::: INPUT FOR THIS TASK :::

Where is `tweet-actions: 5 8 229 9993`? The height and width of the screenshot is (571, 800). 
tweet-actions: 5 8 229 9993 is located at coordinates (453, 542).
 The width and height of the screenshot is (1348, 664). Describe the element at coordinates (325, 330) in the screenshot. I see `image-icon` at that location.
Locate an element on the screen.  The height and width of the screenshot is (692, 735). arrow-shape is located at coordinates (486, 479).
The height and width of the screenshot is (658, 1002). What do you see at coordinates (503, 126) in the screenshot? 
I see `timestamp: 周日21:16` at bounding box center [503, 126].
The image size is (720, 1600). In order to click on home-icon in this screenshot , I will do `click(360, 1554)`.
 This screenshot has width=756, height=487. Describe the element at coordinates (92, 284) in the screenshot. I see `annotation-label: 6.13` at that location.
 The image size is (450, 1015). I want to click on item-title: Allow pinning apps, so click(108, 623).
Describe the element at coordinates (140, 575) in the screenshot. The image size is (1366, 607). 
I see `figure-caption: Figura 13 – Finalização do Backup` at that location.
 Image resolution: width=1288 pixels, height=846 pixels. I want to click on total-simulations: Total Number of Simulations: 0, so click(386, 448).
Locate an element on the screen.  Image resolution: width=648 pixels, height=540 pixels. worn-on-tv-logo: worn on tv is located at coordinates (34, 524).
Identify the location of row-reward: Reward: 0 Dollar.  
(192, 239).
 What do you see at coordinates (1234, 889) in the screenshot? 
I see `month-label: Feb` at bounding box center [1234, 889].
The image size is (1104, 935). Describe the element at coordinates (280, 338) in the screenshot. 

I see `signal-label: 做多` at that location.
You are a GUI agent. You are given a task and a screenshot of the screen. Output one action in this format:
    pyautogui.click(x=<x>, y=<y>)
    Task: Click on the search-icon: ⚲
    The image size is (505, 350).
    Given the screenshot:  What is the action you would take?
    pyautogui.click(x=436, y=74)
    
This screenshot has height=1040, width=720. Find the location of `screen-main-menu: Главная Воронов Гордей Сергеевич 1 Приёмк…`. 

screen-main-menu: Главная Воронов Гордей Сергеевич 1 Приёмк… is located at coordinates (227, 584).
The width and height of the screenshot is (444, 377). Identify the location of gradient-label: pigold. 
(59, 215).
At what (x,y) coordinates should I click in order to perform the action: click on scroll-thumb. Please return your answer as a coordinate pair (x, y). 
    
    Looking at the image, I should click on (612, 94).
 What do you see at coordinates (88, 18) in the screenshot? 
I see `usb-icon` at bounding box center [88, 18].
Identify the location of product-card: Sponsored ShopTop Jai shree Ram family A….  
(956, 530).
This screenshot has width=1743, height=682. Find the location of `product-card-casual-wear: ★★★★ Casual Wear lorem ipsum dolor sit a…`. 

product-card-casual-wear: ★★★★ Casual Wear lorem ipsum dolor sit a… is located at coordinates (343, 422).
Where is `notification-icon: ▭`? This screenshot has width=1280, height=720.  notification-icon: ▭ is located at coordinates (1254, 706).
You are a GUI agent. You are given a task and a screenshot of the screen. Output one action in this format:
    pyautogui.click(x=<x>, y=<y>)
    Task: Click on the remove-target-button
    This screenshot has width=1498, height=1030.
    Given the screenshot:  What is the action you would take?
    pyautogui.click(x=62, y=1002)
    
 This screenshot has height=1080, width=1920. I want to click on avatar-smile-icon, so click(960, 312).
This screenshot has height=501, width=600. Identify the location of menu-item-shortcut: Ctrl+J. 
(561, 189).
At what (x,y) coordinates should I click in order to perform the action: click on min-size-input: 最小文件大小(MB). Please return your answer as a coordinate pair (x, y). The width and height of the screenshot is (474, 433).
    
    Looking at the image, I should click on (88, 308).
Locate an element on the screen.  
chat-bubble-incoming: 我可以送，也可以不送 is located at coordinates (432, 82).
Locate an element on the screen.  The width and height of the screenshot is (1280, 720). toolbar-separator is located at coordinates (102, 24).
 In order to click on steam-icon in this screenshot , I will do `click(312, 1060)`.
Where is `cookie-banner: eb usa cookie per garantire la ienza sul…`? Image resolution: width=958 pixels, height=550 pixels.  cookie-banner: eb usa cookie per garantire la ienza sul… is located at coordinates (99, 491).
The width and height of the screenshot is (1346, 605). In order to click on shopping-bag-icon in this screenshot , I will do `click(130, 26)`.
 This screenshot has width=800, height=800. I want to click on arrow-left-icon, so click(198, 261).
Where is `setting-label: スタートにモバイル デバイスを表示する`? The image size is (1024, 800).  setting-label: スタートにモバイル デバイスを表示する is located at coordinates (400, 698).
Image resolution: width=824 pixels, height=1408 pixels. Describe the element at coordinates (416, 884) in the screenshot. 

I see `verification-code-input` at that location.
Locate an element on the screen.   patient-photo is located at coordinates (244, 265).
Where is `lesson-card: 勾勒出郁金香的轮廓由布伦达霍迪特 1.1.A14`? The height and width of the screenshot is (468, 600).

:::

**EXERCISE INSTRUCTIONS:** Please select every line of the listing above that contains the string "product", matching case exactly.

**ANSWER SECTION:**
Identify the location of product-card: Sponsored ShopTop Jai shree Ram family A….  
This screenshot has width=1743, height=682. Find the location of `product-card-casual-wear: ★★★★ Casual Wear lorem ipsum dolor sit a…`. 
product-card-casual-wear: ★★★★ Casual Wear lorem ipsum dolor sit a… is located at coordinates (343, 422).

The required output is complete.